[TO DO] For this exercise, retype the lines from the one that holds "Select the 'Soccer" through the one that holds "Task: Disable WebP image compression" in the records below, both included, exactly and without pictures.

=== Begin Enclosure ===

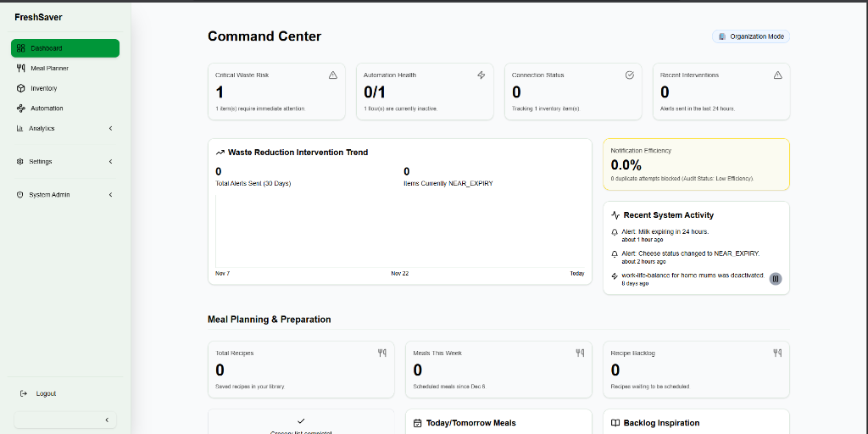
Task: Click the bell icon beside the Milk expiring alert
Action: click(x=615, y=232)
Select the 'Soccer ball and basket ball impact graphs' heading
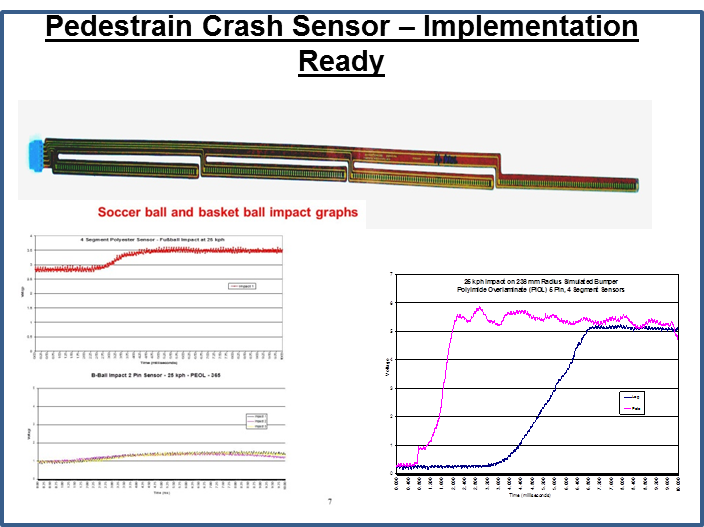Viewport: 704px width, 527px height. [x=226, y=212]
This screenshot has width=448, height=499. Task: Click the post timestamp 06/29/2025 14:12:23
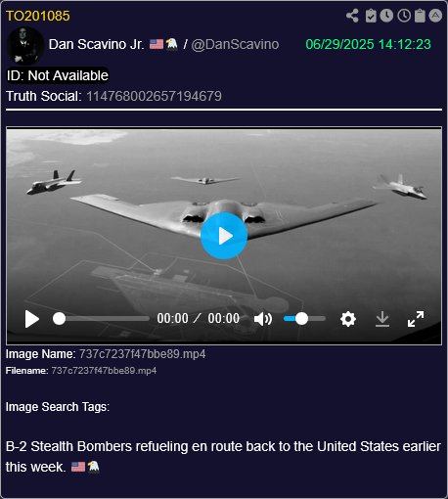coord(368,44)
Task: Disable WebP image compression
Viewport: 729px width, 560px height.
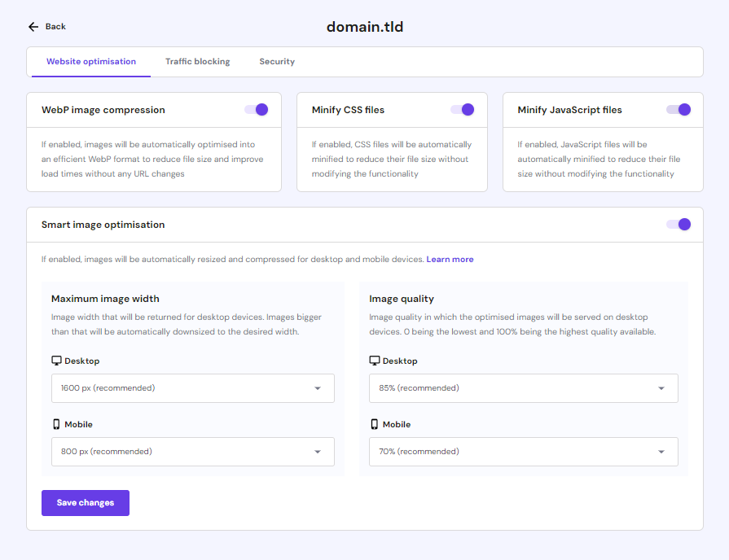Action: (256, 109)
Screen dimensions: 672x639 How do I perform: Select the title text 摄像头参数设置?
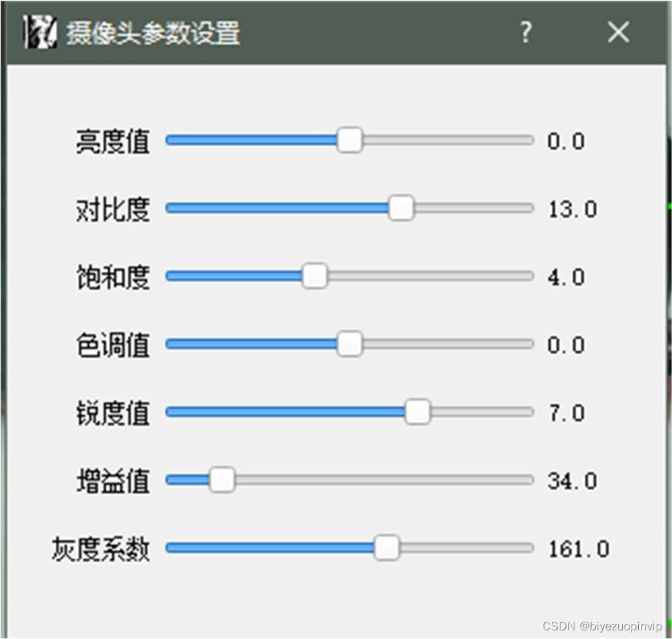(153, 32)
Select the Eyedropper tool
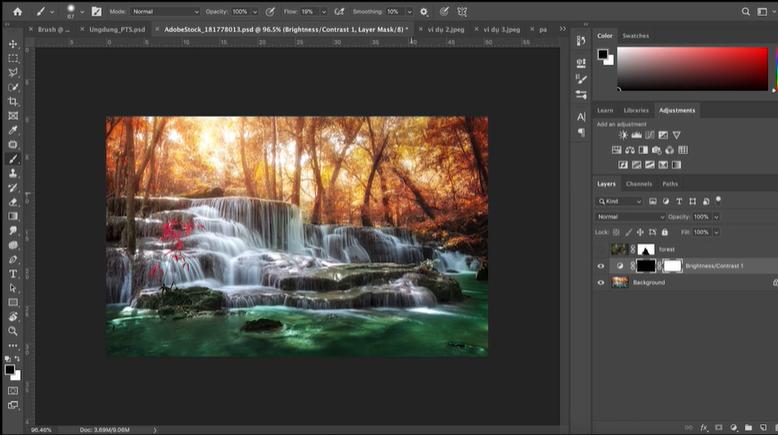Image resolution: width=778 pixels, height=435 pixels. tap(13, 130)
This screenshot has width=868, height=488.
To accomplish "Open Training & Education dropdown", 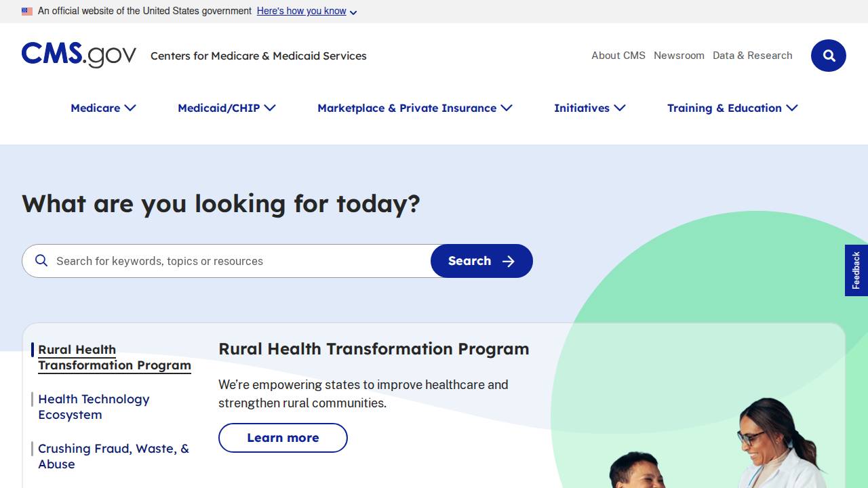I will (x=732, y=108).
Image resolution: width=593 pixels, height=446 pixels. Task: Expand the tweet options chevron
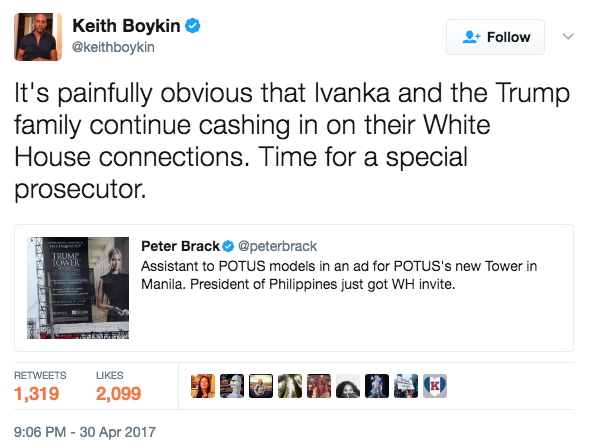click(568, 37)
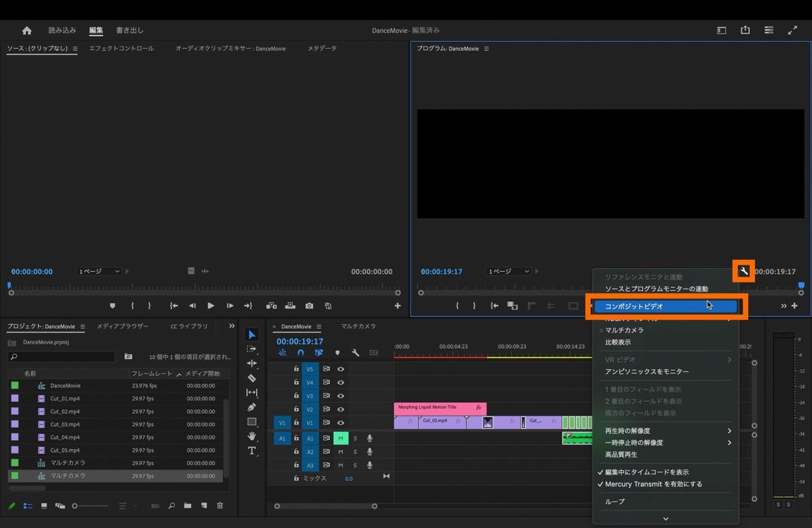The width and height of the screenshot is (812, 528).
Task: Switch to the エフェクトコントロール tab
Action: (121, 49)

=== End Enclosure ===

[EXERCISE SOLUTION]
Select the 'Soccer ball and basket ball impact graphs' heading
Viewport: 704px width, 527px height. [x=226, y=212]
This screenshot has width=448, height=499. Task: Click the post timestamp 06/29/2025 14:12:23
coord(368,44)
Task: Disable WebP image compression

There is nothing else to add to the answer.